Hospital officials say they’re already headed that direction, but they will still need to keep the hospital doors open.
A year ago, the safety-net facility started experimenting with chronic disease management under a larger effort known as a
patient-centered medical home. Sometimes it looks less like health care and more like a health class.
“Ramen noodles is the bane of my existence. That stuff is evil,” registered nurse Lisa Quiambao tells a few hypertension patients attending a two-hour session. They’re gathered around a table littered with the packages of ramen and surprisingly high-sodium foods, like canned green beans and orange drink.
“The doctors tell them, ‘take your medicines, watch your salt.’ But they don’t understand what that means,” Quiambao says.
One of her new patients, Phyllis Daniels, says her blood pressure spikes so high after eating salty foods that she came to the General Hospital emergency room 10 times last year with chest pain and headaches.
“We are hard-headed and we don’t want to do what the doctors say,” Daniels says, adding that she’s committed to improve her eating habits and exercise as much as she can given her recent stroke.
Her frequent visits to the ER funneled her into this program where a nurse like Quiambao is going to get to the root of the repeat health scares. In Quiambao’s diabetes class, she says one man has improved enough through diet and exercise to get off of medication entirely.
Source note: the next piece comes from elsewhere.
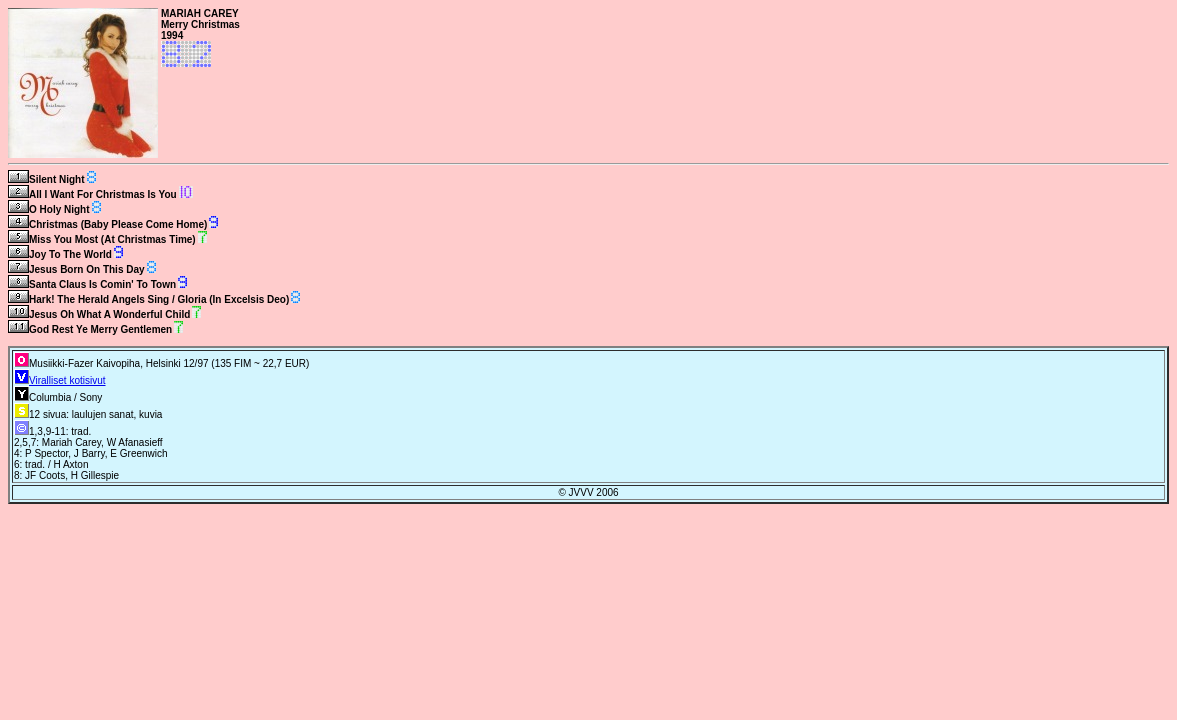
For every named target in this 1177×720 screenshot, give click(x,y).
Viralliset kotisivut (67, 380)
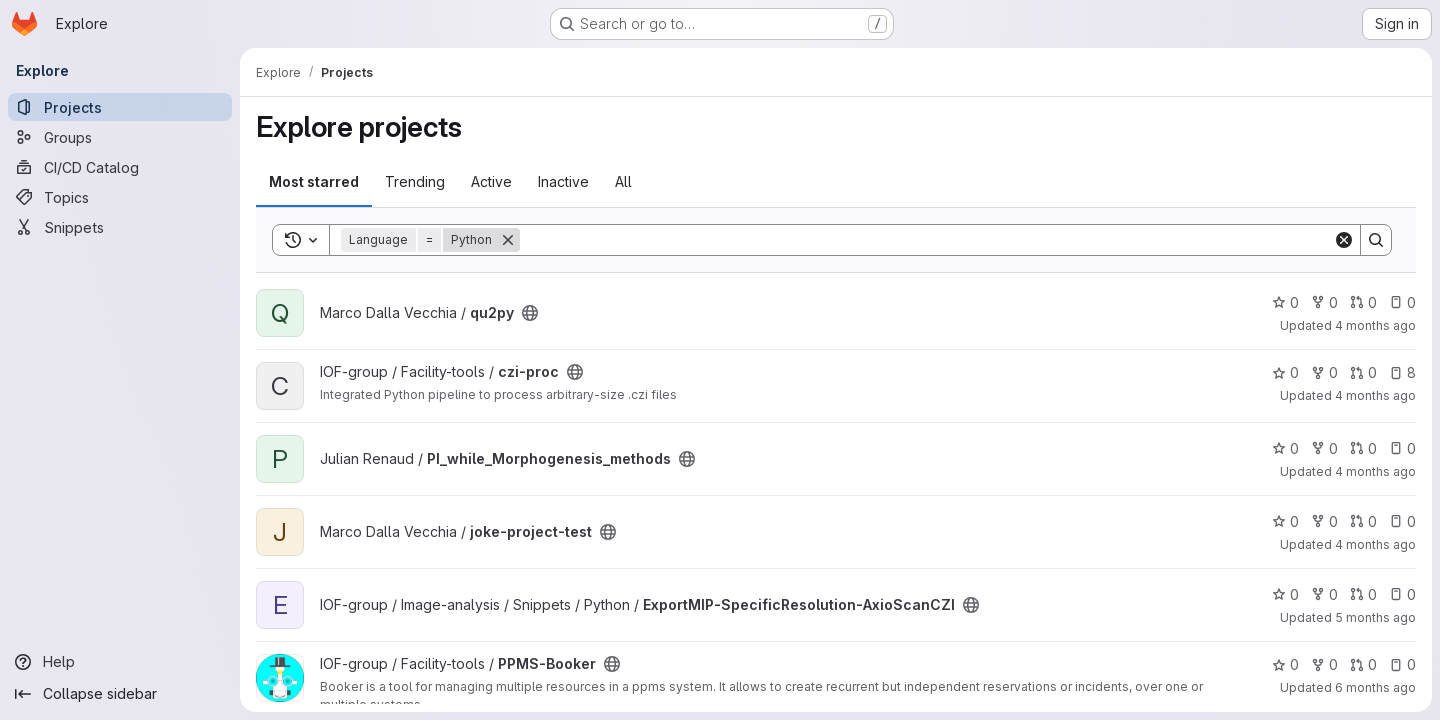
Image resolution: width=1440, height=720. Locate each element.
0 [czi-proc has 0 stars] (1285, 372)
This kind of care is precisely what public health officials consider the ideal. And in business terms, it doesn’t make much money, but it should yield savings by keeping sick people without insurance from needing expensive inpatient care.
So the question some city officials are asking is this: Do you need a full-service hospital to make this happen?
Why pay for inpatient care when the focus is on preventing that?
Quiambao says it’s not that simple. Some indigent patients only show up because they know ERs have to help them — especially at General. If it were just a clinic, she says they might go to another hospital that doesn’t take so much time with patients who can’t pay.
“The whole point is to keep people out of inpatient,” she acknowledges. “But we get a lot of referrals because of inpatients that are poorly controlled.”
Unsurprisingly, Nashville General’s management has argued to keep the hospital open and find other efficiencies. CEO Joseph Webb
told a community group late last week that closing would undermine recent gains in managing chronic diseases.
“I don’t see how that could be a solution,” he said.
But in three years at the helm, Webb hasn’t come up with a solution that satisfies the mayor and relies less on Davidson County taxpayers. Now he has until the end of the year.